Friday, 17 November 2006

Elizabeth Kostova: The Historian (2005)

Published: Little, Brown & Co, 2005

Bram Stoker's Dracula kick-started a craze for vampires that has grown and grown over the years, inspiring hundreds of novels, films and TV series. Of course, the Gothic genre was popular for over a century before Stoker, including the odd vampire story (such as Polidori's The Vampyre, created at the same storytelling session as Frankenstein), but there is something about Dracula in particular which really caught the imagination of the modern world. The attraction is obviously the combination of glamour and danger, and altering the relative amounts of these two ingredients makes a huge variety of treatments possible for the aspiring author, from chick lit spoof (MaryJanice Davidson) to serious horror (Bram Stoker himself).

As you will have gathered from these ruminations, The Historian is yet another vampire novel. In fact, it is the most literary vampire novel that I know. It also owes more of a debt to Stoker than to Hollywood, which is quite unusual.

The story centres around a sixties history student at an American university. He is working on his thesis on seventeenth century Dutch trade when he finds a book that he doesn't recognise among the materials in his library carrel. Obviously old, its pages are blank except for the centre ones, where there was a woodcut illustration of an attacking dragon, with the caption 'DRAKULYA'. He takes the book to his supervisor, only to discover that he had found an identical book in mysterious circumstances a generation earlier. The story continues with parallel accounts of investigations carried out by each of them following their discoveries of the books, together with those of the student's daughter, another generation later.
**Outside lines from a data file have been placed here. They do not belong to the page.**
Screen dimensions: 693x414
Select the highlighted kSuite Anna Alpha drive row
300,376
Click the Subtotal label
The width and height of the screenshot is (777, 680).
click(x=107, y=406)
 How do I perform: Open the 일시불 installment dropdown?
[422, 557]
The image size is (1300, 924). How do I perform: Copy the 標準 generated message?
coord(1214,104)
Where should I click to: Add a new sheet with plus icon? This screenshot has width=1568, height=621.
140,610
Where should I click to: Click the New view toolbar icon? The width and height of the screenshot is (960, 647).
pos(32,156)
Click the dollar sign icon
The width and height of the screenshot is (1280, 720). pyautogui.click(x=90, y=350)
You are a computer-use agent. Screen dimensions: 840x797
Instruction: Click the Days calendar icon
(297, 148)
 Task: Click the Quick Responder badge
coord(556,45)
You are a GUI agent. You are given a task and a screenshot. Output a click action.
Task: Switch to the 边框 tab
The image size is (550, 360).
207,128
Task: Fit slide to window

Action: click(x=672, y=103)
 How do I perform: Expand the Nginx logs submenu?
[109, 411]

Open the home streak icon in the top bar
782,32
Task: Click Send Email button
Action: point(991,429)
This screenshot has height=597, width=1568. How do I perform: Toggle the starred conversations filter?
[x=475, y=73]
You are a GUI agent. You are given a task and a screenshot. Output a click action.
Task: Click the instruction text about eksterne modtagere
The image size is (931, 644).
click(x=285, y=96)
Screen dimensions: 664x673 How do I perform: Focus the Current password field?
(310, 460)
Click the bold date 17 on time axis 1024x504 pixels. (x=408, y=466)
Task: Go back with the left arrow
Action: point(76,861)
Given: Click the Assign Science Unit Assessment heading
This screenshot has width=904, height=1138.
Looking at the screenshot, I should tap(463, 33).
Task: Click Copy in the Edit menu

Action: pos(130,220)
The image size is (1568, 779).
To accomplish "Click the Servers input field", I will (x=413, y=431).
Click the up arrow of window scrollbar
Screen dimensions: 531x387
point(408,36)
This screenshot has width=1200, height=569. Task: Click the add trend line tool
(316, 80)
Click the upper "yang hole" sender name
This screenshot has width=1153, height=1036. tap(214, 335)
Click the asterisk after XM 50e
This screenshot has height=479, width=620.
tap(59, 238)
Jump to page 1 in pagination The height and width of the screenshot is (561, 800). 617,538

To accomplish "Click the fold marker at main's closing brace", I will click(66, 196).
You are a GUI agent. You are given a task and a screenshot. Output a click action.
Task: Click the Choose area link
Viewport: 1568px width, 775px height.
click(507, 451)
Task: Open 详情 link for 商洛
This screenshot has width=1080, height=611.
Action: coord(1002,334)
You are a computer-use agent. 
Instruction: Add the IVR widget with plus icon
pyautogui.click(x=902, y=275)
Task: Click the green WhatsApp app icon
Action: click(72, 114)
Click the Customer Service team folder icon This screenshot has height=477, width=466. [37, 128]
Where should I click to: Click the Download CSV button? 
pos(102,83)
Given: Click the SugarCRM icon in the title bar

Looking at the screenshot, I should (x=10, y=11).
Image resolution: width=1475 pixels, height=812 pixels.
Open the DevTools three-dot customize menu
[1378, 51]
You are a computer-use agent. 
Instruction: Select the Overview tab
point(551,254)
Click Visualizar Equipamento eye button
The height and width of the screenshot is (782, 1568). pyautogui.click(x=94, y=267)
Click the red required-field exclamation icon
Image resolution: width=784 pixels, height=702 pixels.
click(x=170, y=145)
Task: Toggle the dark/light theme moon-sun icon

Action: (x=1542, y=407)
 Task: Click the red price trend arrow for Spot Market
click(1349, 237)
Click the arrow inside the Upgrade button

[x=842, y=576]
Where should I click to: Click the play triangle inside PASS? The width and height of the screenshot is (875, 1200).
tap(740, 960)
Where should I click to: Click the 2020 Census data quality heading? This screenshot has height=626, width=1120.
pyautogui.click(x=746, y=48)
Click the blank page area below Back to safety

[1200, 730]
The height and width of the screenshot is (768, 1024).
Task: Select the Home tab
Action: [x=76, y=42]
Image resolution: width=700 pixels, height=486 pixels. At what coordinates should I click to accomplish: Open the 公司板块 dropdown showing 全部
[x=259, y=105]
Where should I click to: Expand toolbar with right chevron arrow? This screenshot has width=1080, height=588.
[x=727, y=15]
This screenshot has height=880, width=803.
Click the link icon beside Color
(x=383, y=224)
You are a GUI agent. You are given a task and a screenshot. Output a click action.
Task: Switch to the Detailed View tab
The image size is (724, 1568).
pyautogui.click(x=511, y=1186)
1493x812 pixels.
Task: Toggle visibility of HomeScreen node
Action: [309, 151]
The only major weakness in The Historian stems from this parallel structure: when I was tired I found it confusing, a little difficult to work out which investigation was the subject of a paragraph, at least until I got far enough into the book to become familiar with the characters. Some effort is made to differentiate the narratives typographically, but because they are all in the first person and the difference between the father's and daughter's paragraphs is an initial ", it is possible to miss which of them is speaking.

By setting on of the stories during the Cold War, Kostova is able to naturally introduce elements of the spy thriller, for travel backwards and forwards across the Iron Curtain to Transylvania is difficult, particularly for an American citizen. (This parallels the difficulty of access to Eastern Europe in Bram Stoker's novel, though that is due to the remoteness of the area from the railway network.) It is disconcerting to see the maps of "Cold War Europe" inside this edition's covers: so recent, yet already treated like an unfamiliar period to set a historical novel. Most of my life was during the Cold War - surely I'm not that old yet!

Their journey around Europe in search of information about Vlad the Impaler (the medieval prince who inspired the original Dracula myth) makes The Historian an academic thriller rather like Umberto Eco's early novels. That is the comparison that strikes me on reading this novel - and proves that I really enjoyed it, for the first two novels by Eco are among my favourites, even though I have been unable to finish any of his later work.

While slow for a thriller, The Historian is atmospheric, and in its evocation of the ancient evil of Dracula an acheivment comparable to Stoker's own (lessened of course by the long tradition Kostova had to build on in comparison with the earlier author). This is one of those débuts that announces a writer who is well worth watching out for in the future.

1 comment:

Simon McLeish said...

I've just discarded Kostova's second novel, The Swan Thieves. It is the story of a psychiatrist, who becomes obsessed with the story behind one of his patients, an artist committed to care after attempting to vandalise a painting and who is unwilling to speak to anyone while spending his time producing endless portraits of one particular woman. It looks as though there might be interesting ideas involved: this is somehow connected to events in the lives of nineteenth century French artists. Hints suggests something like a Jonathan Carroll scenario, maybe that the artist is really a time traveller from the past. But after 250 pages, the reader is still waiting for something to happen, and it was getting too dull to continue. I couldn't even be bothered to look at the ending to see what happened.